Nun war auch das letzte Turnier der Turnierserie beendet und wir konnten generell mit dem Abschneiden sehr zufrieden sein.

Am darauf folgenden Wochenende stand dann auch schon das Play Off Halbfinale in der Bundesliga auf dem Programm, wo wir es mit dem amtierenden Deutschen Meister aus Bischmisheim zu tun hatten. Auch wenn fast alle der acht Spiele offen waren, gingen wir als klarer Außenseiter ins Rennen. Zu schlecht waren unsere Leistungen in den letzten Spielen, so dass uns keiner mehr auf der Rechnung hatte. Natürlich hofften wir insgeheim den Saarbrückern ein Bein stellen zu können, doch daraus wurde leider nichts. Nachdem wir den Heimvorteil am Samstag nicht nutzen konnten, dass ein oder andere knappe Spiel ging leider verloren, hielten wir das Spiel am Sonntag lange Zeit offen, ehe Bischmisheim nach 3h den vierten Punkt einfahren konnte und somit als Finalist feststand. Ich persönlich trug auch meinen Teil dazu bei, dass aus dem Finale nichts wurde. Schade, ich hatte mir von der Saison mehr erhofft, aber es reicht eben nicht, wenn man am Anfang der Saison stark ist und gegen Ende stark nachlässt…

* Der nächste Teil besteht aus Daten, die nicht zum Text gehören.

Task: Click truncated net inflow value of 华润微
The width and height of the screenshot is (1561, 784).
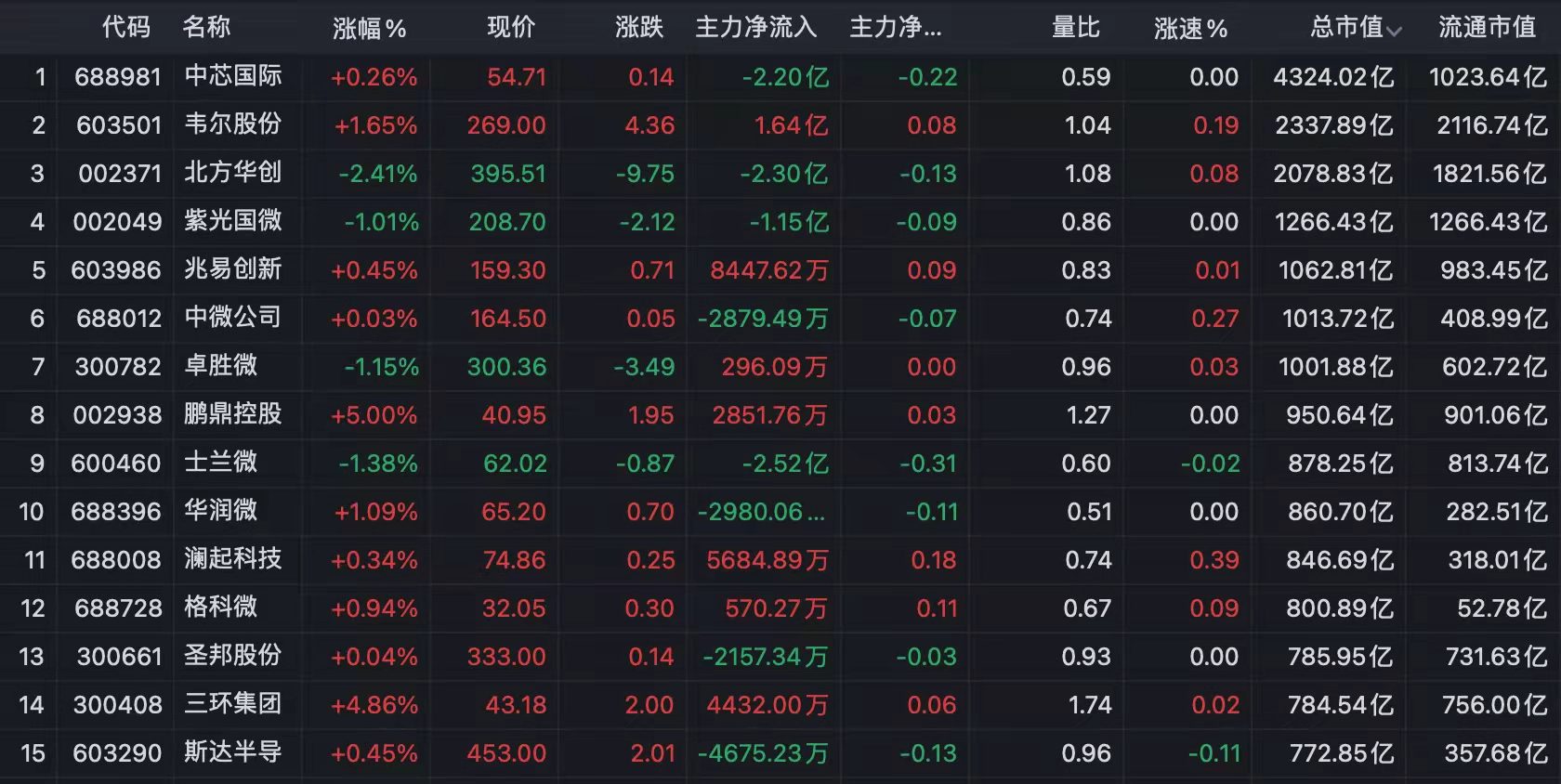Action: (x=761, y=512)
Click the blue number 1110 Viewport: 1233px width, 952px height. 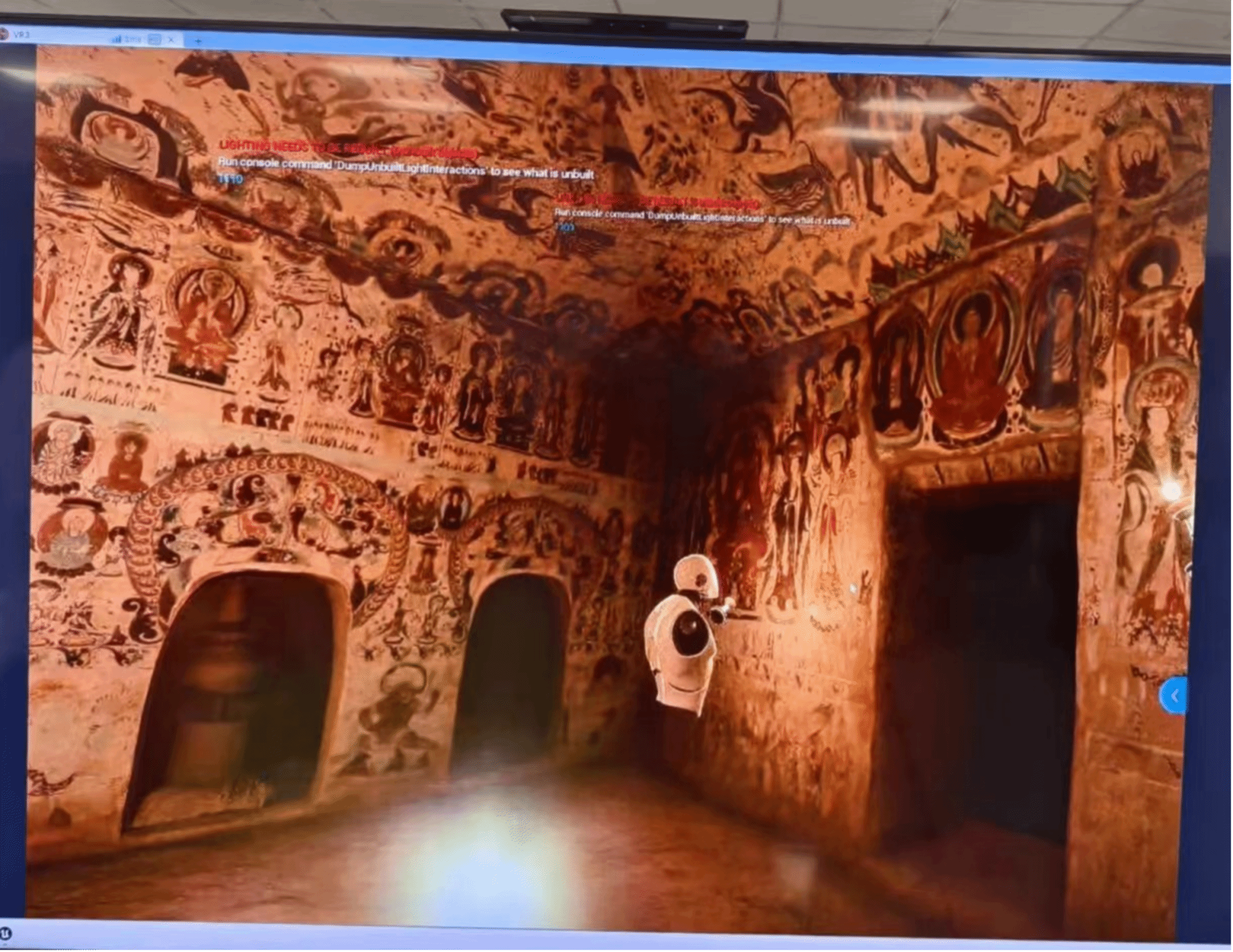coord(230,179)
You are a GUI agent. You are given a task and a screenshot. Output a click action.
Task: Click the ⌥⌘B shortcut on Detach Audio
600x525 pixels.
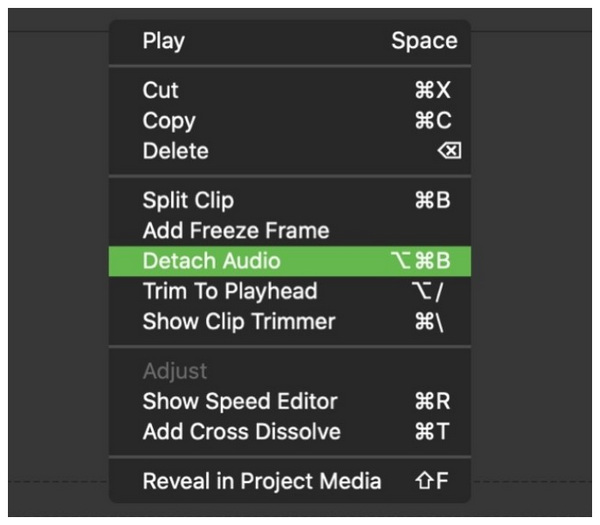point(421,261)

Aufgrund Juliane’s Verletzungspause und des Trainingsrückstandes während des Feldwebel-Lehrgangs waren meine Leistungen in der Bundesliga eher durchwachsen, was ich nun mal akzeptieren musste. Nichts desto trotz haben wir das Halbfinale erreicht und sollten damit zufrieden sein. In der nächsten Saison werde ich nicht bei allen Spielen anwesend sein, da am 01.05.07 bereits die Olympia Qualifikation beginnt und diese Priorität hat. Die Qualifikation endet am 30.04.08, d.h. sie erstreckt sich über ein ganzes Jahr, und um uns zu qualifizieren müssen wir am Ende unter den Top 13 der Welt stehen. Nur dann kann ich mir meinen Traum von der 3. Olympiateilnahme erfüllen….

Neben all den Maßnahmen dürfen natürlich Länderspiele nicht fehlen. Und so durften wir kurz vor Ostern noch mal gegen England ran. Und das gleich dreimal… Die Reihenfolge hieß Oldenburg, Dessau, Berlin. Ich war für die beiden letzteren vorgesehen, doch sowohl bei meinem 102. Länderspiel in Dessau an der Seite von Katrin Piotrowski, als auch beim 103. Einsatz mit Juliane in Berlin, musste ich mich knapp in drei Sätzen geschlagen geben. Schade, es waren gute Spiele, doch leider ohne Happy end für mich…

Z. Zeit (11.04.-22.05.07) befinde ich mich mal wieder bei einem Bundeswehr Lehrgang in Warendorf, bei welchem wir als Trainer ausgebildet werden sollen. Während diesen sechs Wochen finden in Singapur und Indonesien die ersten beiden wichtigen Turniere in der Olympia Quali statt, für welche ich auch freigestellt werde. Dann heißt es Daumen drücken, auf Glück mit den Auslosungen hoffen, von Turnier zu Turnier reisen, mit den Kräften haushalten, durchhalten und einfach mental stark zu sein. Dann klappt es auch mit Olympia…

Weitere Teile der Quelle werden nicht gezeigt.